Ma, tu non hai di mentitor l’aspetto.
SCENA QUINTA
Egisto.
martíro al mio parlare? Or, piú che tigre,
mi si avventa adirata: or, piú che madre,
dolce mi parla; e tenera e pietosa
mi guarda, e piange. A lei qual può mai doglia
quell’ucciso arrecare? Ov’ella affatto
orba madre non fosse, e da gran tempo,
parria che a lei svenato avessi un figlio.
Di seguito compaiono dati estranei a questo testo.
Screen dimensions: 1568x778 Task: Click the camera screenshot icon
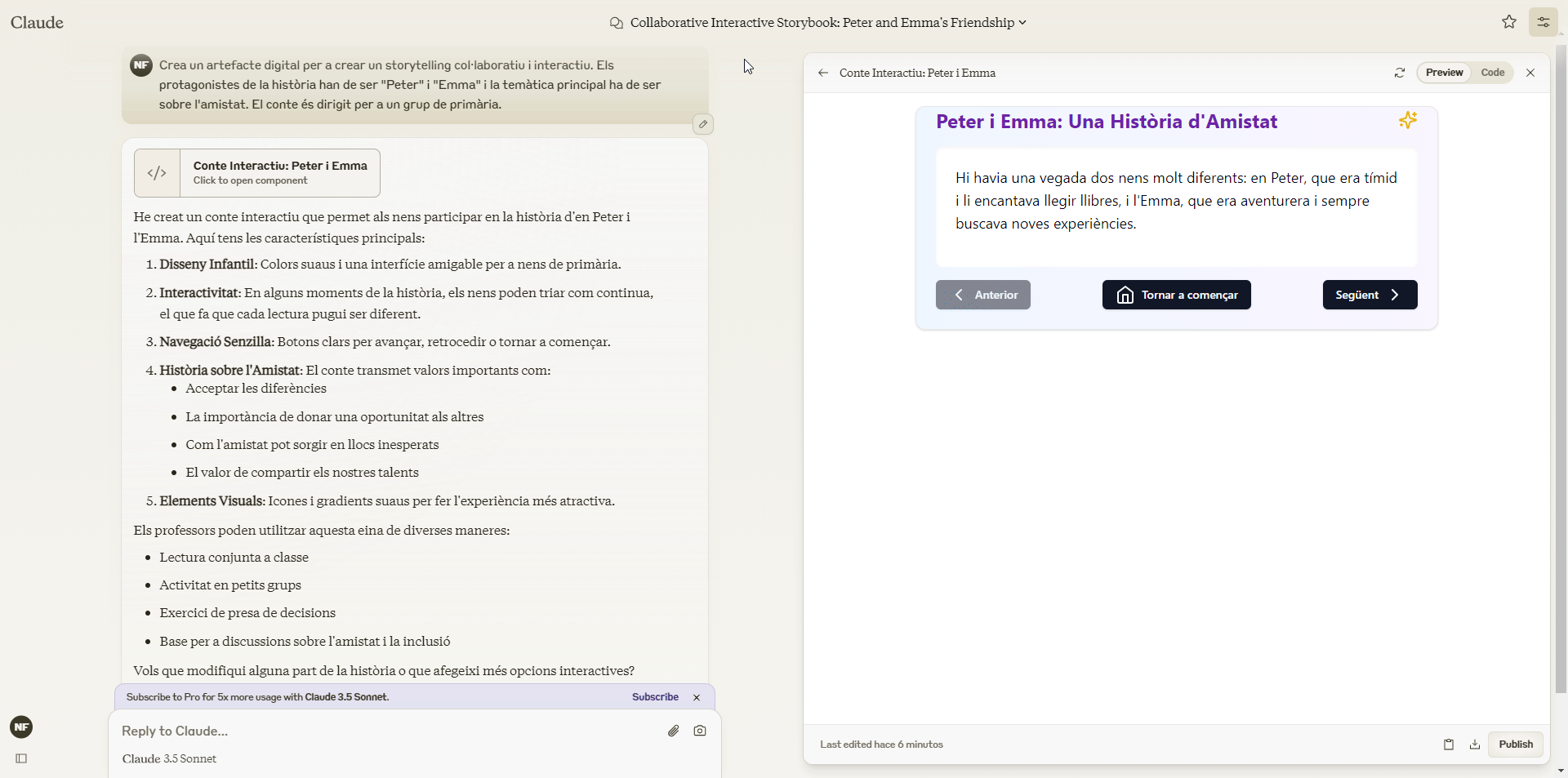pos(700,731)
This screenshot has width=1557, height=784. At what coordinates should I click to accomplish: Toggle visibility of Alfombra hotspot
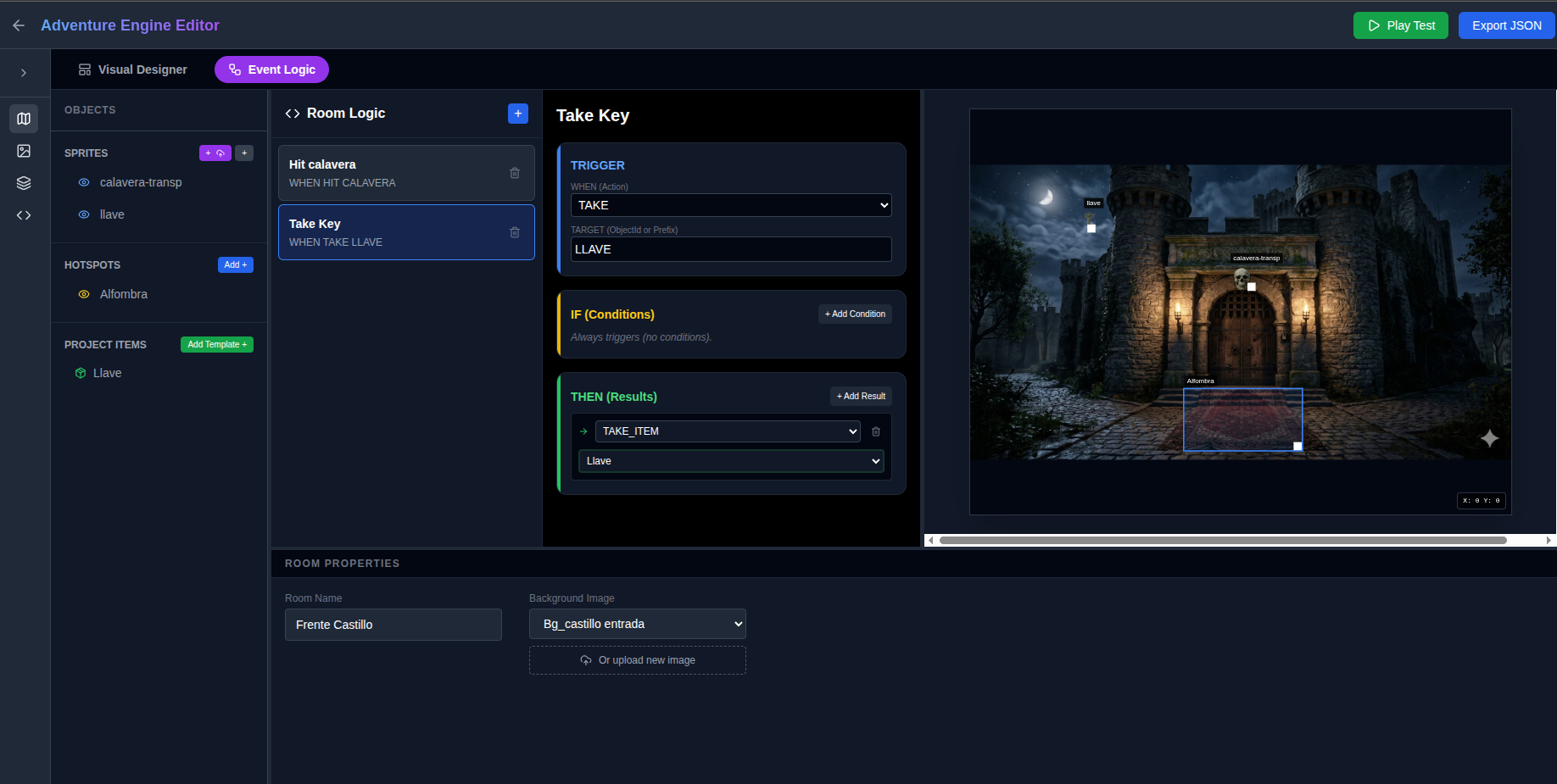(x=84, y=294)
Ma pur, chi sa?... forse alcun altro avea,
che caro l’era: o a’ suoi disegni forse
stava aspettando alcuno; e quei... Ma invano
io vò dicendo; io nulla so. — Ben vedi,
Egisto; or vedi, se diceati vero
il tuo vecchio buon padre: «I grandi mai
non abbassarti a invidíar; son essi
piú infelici di noi». Vero è, pur troppo:
né posso omai del mio destin dolermi,
qual ch’io me l’abbia, ove pur tragger veggo
sí dolorosa vita da tanto alta
donna, or deserta. — Ma, giá giá si annotta:
poiché l’uscir di quí m’è tolto, il piede
nel regal tetto inoltrerò: di questo
sangue mondarmi voglio. Ah! cosí tormi
potessi il fallo mio! — Ma, giusto è il cielo;
e tutto sa: puniscami, s’io il merto.